Not really. The line is this: long adv = min(recwin, (long)TCP_MAXWIN << tp->rcv_scale) - (tp->rcv_adv - tp->rcv_nxt);

So it's really: long = uint(long, (long)uint32) - (uint32-uint32)

Here's the problem on x64: you're converting a 64-bit long to a uint, then doing a subtraction with another uint, then placing that result into a 64-bit long. Since the compiler is just doing an assignment rather than a sign extension, which is why there is a large positive number rather than -1.

Changing it to use the lmin macro would make it: long = long(long, (long)uint32) - (uint32-uint32)

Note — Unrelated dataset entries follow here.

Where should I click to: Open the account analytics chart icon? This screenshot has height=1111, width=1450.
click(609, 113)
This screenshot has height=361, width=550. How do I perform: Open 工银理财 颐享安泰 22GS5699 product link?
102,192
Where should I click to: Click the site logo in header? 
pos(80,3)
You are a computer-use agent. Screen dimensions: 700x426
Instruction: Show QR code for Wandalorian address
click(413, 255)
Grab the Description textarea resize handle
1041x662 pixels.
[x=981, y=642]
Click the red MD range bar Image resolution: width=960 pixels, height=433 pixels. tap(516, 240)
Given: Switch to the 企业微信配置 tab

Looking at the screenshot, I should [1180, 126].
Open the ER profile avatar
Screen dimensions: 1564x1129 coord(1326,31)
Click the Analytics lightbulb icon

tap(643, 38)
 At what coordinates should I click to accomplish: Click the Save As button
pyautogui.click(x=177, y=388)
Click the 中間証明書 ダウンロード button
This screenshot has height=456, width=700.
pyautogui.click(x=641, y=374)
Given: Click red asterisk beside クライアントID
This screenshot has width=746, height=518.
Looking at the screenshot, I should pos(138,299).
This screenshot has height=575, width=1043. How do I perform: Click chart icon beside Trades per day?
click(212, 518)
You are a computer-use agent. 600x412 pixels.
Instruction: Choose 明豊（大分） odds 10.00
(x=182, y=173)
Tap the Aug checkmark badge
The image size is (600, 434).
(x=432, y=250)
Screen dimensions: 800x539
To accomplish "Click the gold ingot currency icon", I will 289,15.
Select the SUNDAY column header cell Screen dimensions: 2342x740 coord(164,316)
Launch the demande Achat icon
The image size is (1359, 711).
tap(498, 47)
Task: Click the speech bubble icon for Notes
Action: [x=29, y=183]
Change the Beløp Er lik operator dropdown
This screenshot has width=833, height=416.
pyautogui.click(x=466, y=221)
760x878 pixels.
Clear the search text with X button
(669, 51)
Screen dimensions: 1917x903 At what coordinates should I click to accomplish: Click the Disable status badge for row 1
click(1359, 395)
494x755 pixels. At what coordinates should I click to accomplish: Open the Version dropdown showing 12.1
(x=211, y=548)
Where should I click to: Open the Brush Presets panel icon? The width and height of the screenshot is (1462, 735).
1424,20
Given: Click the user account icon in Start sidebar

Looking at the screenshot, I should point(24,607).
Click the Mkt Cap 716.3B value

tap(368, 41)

This still has the underlying issue(using 32-bit values in 64-bit buckets), which should work out fine, but may have issues down the road.

It makes more sense to change all the long types to int32/uint32 types rather than just cast longs everywhere. If recwin and adv were changed to int32, it would be: int32 = uint32(int32, uint32) - (uint32 - uint32)

While this potentially has issues if the uints are between 0x80000000 and 0xfffffff, it's a safer solution than using longs.

EDIT: added some explanation


the lmin[1] macro will convert the uints to a long int and then do the arithmetic.

[1]static __inline long lmin(long a, long b) { return (a < b ? a : b); }

[2]static __inline u_int min(u_int a, u_int b) { return (a < b ? a : b); }

Edit: 6.3.1.8 Usualarithmetic conversions in the c-99 standard.